Event at a sports competition

Caroline Wozniacki defeated Svetlana Kuznetsova in the final, 6–1, 6–3 to win the women's singles tennis title at the 2011 Dubai Tennis Championships. Although Wozniacki had lost the world No. 1 singles ranking to Kim Clijsters the previous week, she reclaimed the spot by defeating Shahar Pe'er in the quarterfinals.

Venus Williams was the two-time reigning champion, but withdrew before the tournament due to injury.

==Seeds==
The top eight seeds received a bye into the second round.

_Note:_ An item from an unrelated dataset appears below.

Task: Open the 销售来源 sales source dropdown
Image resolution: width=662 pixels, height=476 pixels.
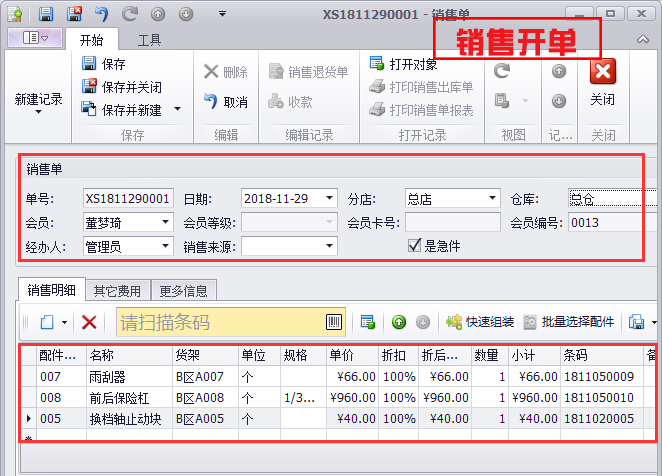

1. DEN Caroline Wozniacki (champion)
2. RUS Vera Zvonareva (third round)
3. ITA Francesca Schiavone (third round)
4. AUS Samantha Stosur (quarterfinals)
5. CHN Li Na (second round)
6. SRB Jelena Janković (semifinals)
7. BLR Victoria Azarenka (third round)
8. POL Agnieszka Radwańska (quarterfinals)
9. ISR Shahar Pe'er (quarterfinals)
10. FRA Marion Bartoli (third round)
11. ITA Flavia Pennetta (semifinals)
12. EST Kaia Kanepi (third round)
13. CZE Petra Kvitová (first round)
14. SRB Ana Ivanovic (first round)
15. RUS Alisa Kleybanova (quarterfinals)
16. RUS Svetlana Kuznetsova (final)

Note: Anastasia Pavlyuchenkova, who would have been the 10th seed, entered late and played the qualifying tournament. She was not seeded in the main draw. She was eliminated in the first round.